__EJERCICIOS__
a – Anota, en el orden en que aparecen y con sus repeticiones, todas las formas en infinitivo que hay en el texto sobre la cocina cubana.
b – Prosigue el texto sobre la cocina cubana a partir de su última oración.

La escasez y las restricciones materiales que han caracterizado la vida de
los cubanos bajo el gobierno de Fidel Castro, también han cobrado su precio
a la cocina cubana dentro de la Isla. Hoy, a falta de ingredientes, las recetas
tradicionales sólo existen en los libros de las abuelitas, y algunas especias son
apenas nombres sonoros y exóticos para los cubanos más jóvenes.
Ciertamente, varias comidas tradicionales siguen haciéndose en la Isla en
virtud de la inventiva y la pasión culinaria del cubano. Comer suculentamente y, sobre todo, proclamarlo, es parte de nuestra desbordada idiosincrasia. Por eso, cocinar y comer sin las ataduras del racionamiento se han
convertido en una de las mayores ilusiones para los que viven en la Isla, en
desafío de la cotidianidad.

__INFORMACIÓN MOSTRADA__
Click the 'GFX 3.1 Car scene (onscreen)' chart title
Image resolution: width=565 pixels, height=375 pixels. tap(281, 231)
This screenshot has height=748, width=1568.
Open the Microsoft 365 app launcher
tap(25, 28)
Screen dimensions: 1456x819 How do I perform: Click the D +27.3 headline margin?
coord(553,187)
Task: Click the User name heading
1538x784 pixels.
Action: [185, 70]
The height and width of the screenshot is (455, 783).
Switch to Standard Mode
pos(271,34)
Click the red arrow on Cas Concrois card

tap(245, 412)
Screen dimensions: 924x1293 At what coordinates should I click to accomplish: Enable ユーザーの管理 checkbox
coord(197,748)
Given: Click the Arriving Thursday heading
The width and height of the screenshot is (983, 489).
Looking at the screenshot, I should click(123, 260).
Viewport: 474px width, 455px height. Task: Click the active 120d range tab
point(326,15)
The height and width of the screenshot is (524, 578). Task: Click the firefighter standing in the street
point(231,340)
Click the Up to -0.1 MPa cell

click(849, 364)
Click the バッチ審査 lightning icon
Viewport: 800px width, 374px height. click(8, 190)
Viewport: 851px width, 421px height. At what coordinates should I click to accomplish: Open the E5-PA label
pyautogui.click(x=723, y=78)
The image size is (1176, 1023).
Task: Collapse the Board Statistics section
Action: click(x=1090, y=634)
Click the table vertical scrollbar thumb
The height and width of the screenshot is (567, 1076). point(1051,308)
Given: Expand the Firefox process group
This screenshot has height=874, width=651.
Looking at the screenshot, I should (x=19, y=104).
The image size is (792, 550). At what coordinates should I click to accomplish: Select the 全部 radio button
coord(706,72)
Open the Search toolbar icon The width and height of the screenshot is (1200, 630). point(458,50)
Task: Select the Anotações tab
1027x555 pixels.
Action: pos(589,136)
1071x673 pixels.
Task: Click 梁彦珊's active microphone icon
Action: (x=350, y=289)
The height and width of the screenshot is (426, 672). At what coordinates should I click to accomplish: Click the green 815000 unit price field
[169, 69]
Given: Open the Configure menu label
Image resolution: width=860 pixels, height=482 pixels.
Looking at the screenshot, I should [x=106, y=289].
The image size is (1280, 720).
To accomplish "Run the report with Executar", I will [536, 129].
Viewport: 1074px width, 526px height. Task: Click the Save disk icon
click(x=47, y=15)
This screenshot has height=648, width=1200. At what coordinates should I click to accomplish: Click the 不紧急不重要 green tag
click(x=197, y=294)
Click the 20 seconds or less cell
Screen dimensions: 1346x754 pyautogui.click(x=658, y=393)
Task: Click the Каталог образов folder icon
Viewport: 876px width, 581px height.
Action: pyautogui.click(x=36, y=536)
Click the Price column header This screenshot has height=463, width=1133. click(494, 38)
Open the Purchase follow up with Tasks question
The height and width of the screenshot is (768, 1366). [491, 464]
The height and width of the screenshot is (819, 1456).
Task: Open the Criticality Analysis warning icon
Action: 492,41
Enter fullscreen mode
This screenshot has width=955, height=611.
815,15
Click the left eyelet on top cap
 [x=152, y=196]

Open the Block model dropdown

__RESPUESTAS ESPERADAS__
a – Comer, proclamarlo, cocinar, comer

b –
Aunque el ajiaco, plato nacional, sigue cociéndose con frecuencia en
Cuba debido a la variedad y flexibilidad en el uso de ingredientes para su
elaboración, otras recetas habituales han desaparecido forzosamente. La
restauración del esplendor gastronómico en la vida popular y familiar todavía parece una quimera. Los paladares en dólares y los restaurantes para
turistas que actualmente funcionan en La Habana y otras ciudades del país
no son más que remedos patéticos de una cultura culinaria que se manifestaba plenamente tanto en el fogón casero como en la fonda de barrio y el
salón gourmet.
Hoy puede decirse que si alguien quiere conocer la auténtica cocina
cubana, debe viajar a Miami y no a La Habana.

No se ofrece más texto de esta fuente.